Given two integers steps
and arrLen
, return the number of ways such that your pointer still at index 0
after exactly steps
steps.
Since the answer may be too large, return it modulo 10^9 + 7
.
Example 1:
Input: steps = 3, arrLen = 2 Output: 4 Explanation: There are 4 differents ways to stay at index 0 after 3 steps.
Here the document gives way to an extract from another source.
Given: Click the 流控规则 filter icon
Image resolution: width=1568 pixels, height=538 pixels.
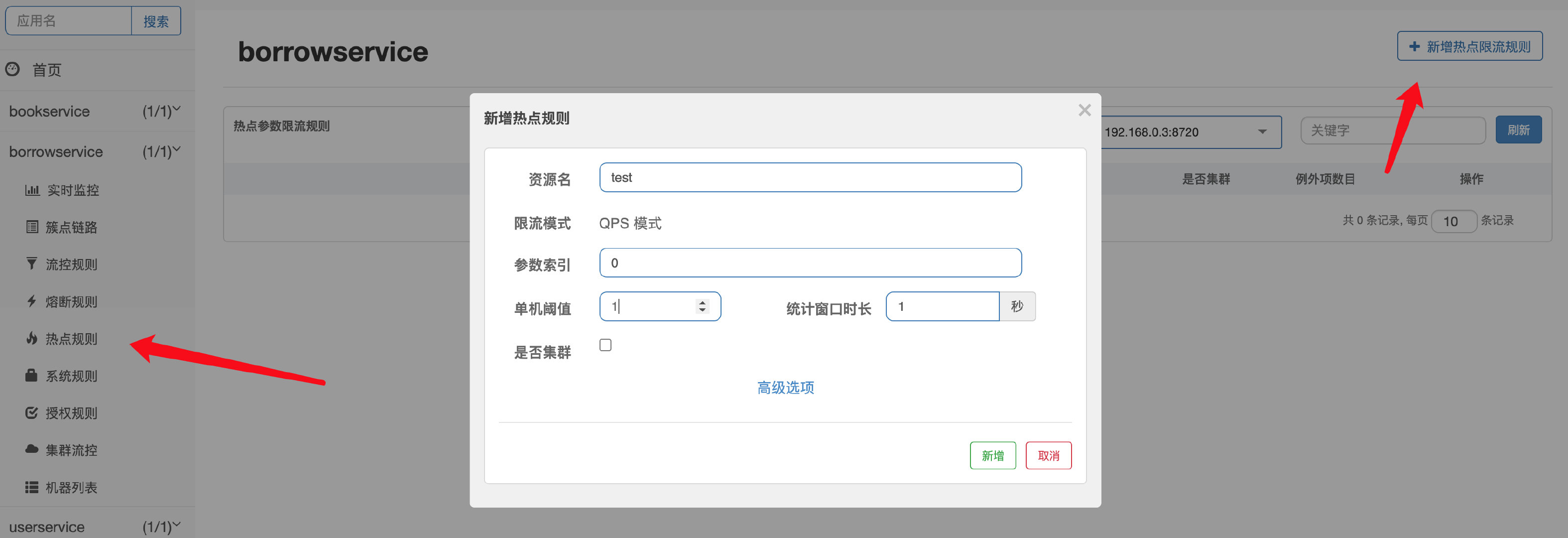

Right, Left, Stay Stay, Right, Left Right, Stay, Left Stay, Stay, Stay
Example 2:
Input: steps = 2, arrLen = 4 Output: 2 Explanation: There are 2 differents ways to stay at index 0 after 2 steps Right, Left Stay, Stay
Example 3:
Input: steps = 4, arrLen = 2 Output: 8
Constraints:
1 <= steps <= 500
1 <= arrLen <= 10^6
Solution: DP
Since we can move at most steps, we can reduce the arrLen to min(arrLen, steps + 1).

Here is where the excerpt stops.